### INSTRUCTIONS FOR THE TASK
Please filter the entries and return only the lines that include "agent".

### EXTRACTED ENTRIES
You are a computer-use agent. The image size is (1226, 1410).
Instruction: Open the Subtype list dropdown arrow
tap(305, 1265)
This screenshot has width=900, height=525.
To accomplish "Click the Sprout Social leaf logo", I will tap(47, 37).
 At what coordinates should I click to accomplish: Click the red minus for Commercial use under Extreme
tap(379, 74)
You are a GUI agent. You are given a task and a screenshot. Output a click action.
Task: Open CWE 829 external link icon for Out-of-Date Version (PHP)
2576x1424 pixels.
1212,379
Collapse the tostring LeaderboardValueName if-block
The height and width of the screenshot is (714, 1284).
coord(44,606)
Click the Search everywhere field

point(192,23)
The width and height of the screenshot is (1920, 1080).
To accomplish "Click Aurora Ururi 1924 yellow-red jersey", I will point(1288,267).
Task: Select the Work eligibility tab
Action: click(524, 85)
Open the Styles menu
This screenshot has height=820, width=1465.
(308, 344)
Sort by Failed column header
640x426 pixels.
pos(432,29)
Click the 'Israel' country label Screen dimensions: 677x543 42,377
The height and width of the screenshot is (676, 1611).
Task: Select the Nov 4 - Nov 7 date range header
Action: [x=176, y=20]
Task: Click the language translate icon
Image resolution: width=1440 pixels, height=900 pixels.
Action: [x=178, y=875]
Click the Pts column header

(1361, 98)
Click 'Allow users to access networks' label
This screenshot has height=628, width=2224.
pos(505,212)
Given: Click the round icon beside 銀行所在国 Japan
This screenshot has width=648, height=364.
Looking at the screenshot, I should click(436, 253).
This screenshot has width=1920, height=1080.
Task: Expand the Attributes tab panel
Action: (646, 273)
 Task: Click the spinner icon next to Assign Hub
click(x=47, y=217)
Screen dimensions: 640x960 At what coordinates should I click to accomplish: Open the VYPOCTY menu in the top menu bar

### TASK SOLUTION
You are a computer-use agent. The image size is (1226, 1410).
You are a GUI agent. You are given a task and a screenshot. Output a click action.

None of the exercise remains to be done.